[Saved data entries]
*** Block opens ***

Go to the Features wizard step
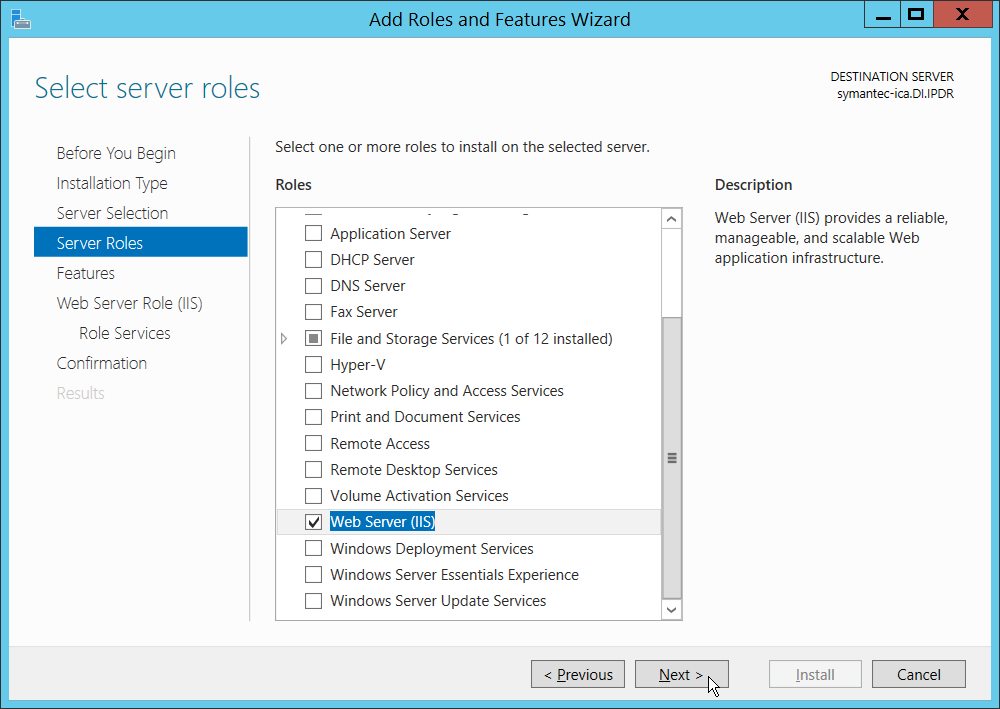 [x=86, y=273]
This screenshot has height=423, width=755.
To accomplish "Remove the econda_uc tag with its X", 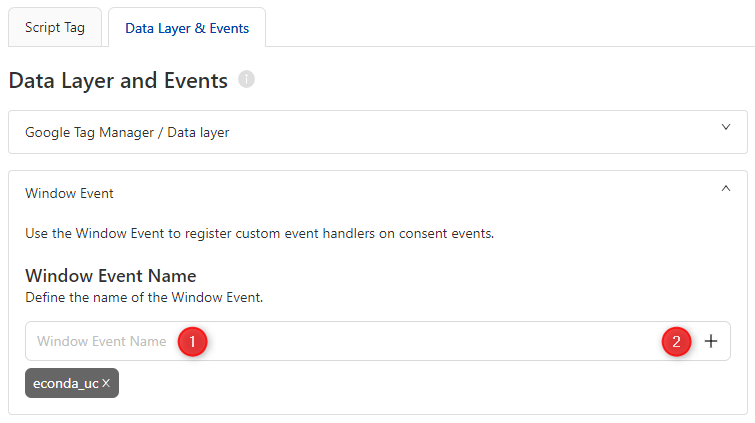I will point(106,383).
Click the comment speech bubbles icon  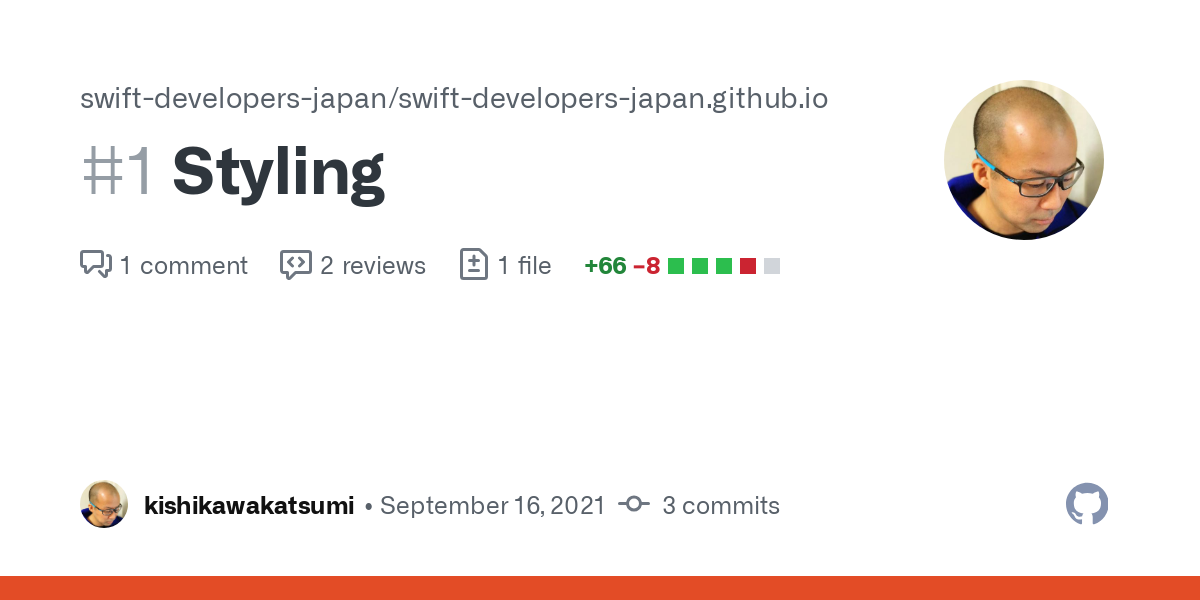(96, 265)
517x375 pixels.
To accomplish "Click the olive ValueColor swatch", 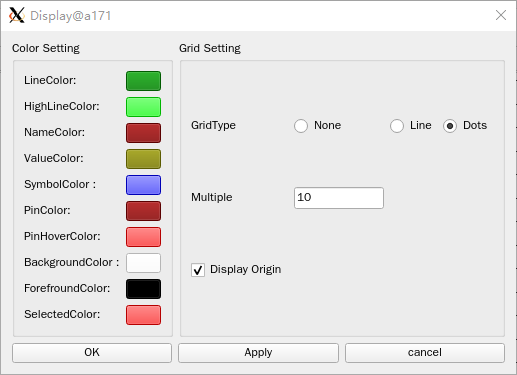I will pos(143,159).
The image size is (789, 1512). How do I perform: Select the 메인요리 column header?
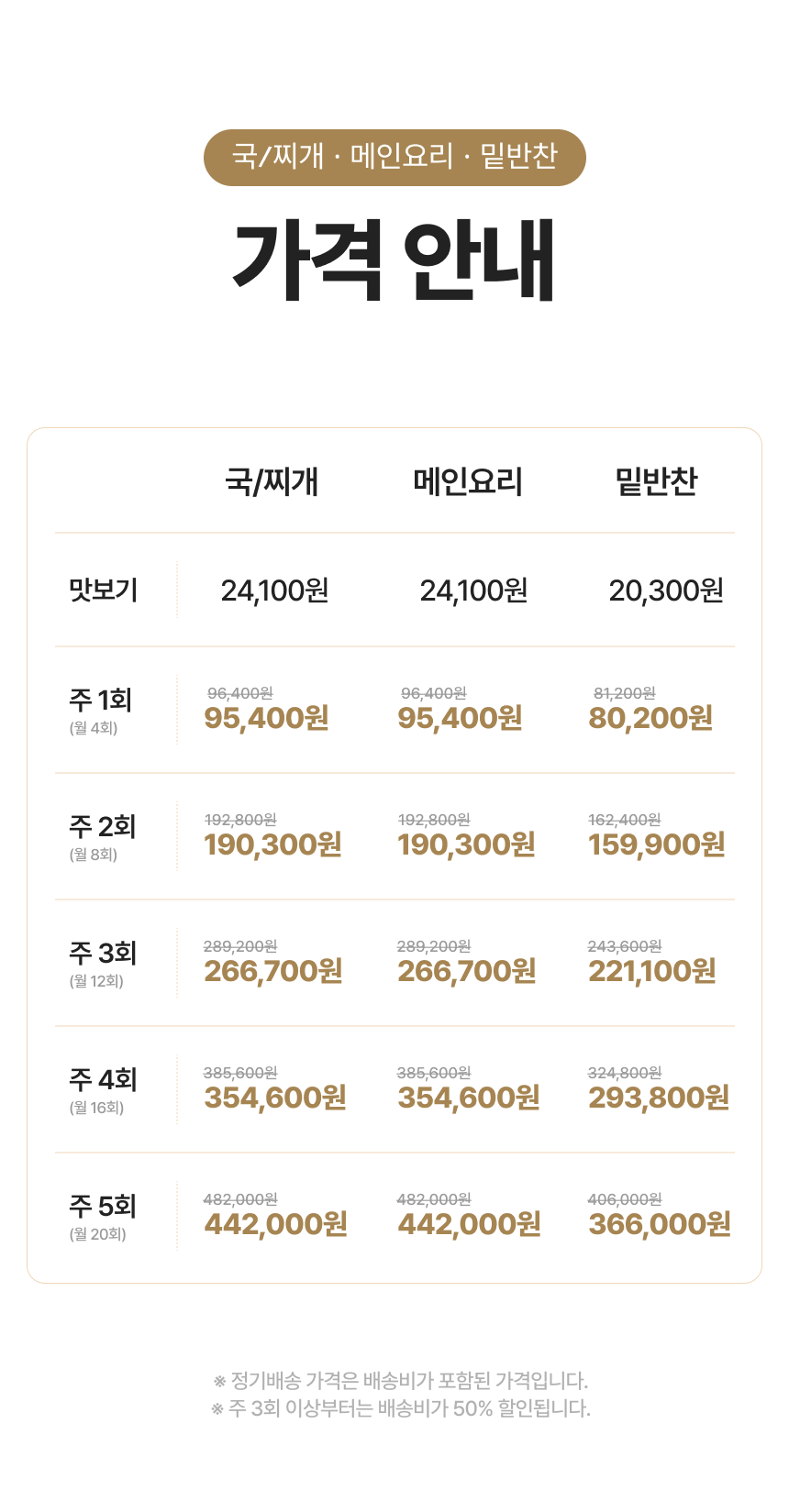point(468,481)
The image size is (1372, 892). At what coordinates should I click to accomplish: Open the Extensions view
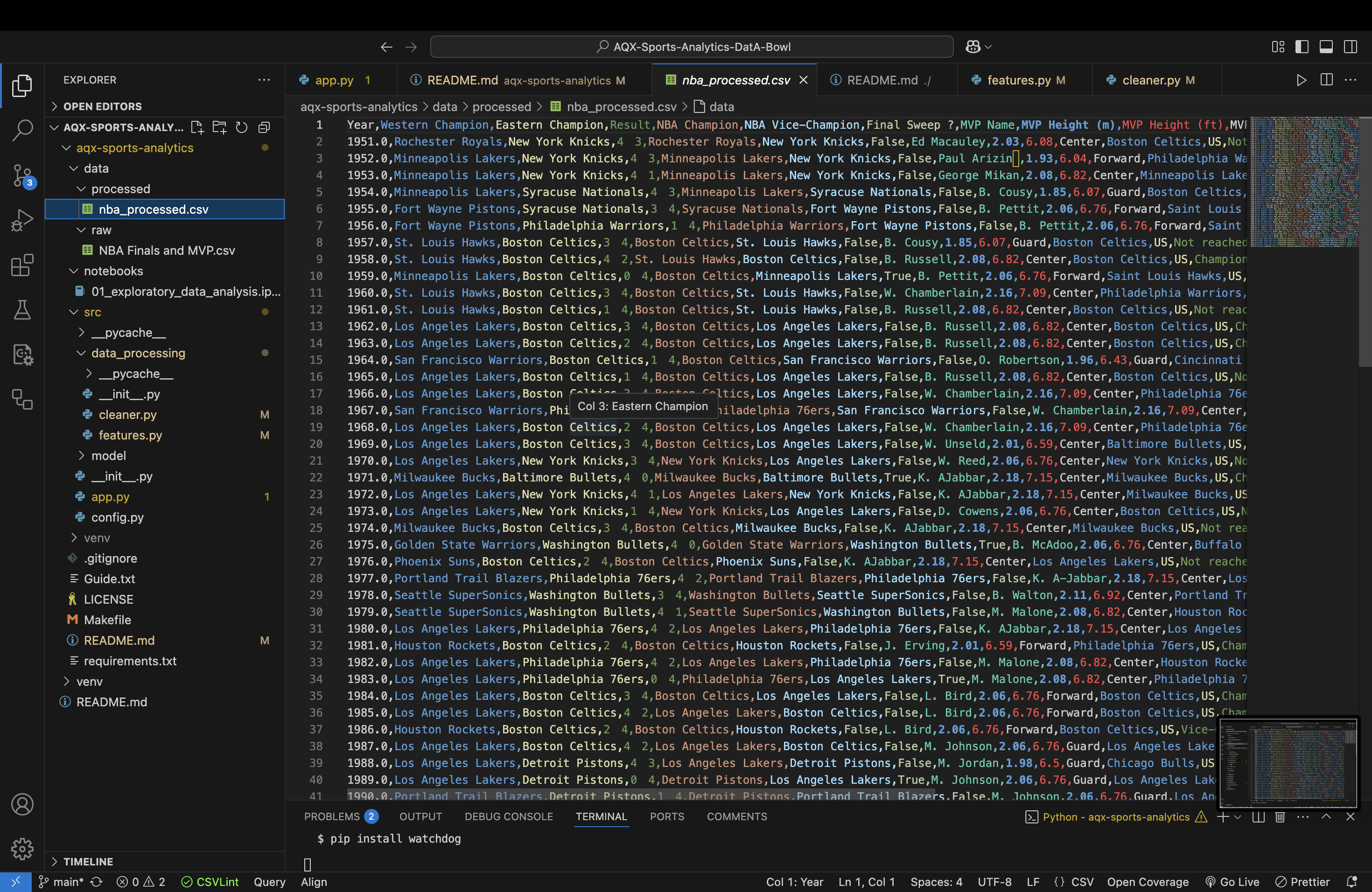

*** Block closes ***

- What you need to do -
With the pictures left out, please output each line from the one containing "The image size is (789, 1512)." through the end of the entries, exactly as it is.

- Solution to the exercise -
The image size is (789, 1512). How do I perform: Select the 메인요리 column header?
point(468,481)
The image size is (1372, 892). At what coordinates should I click to accomplish: Open the Extensions view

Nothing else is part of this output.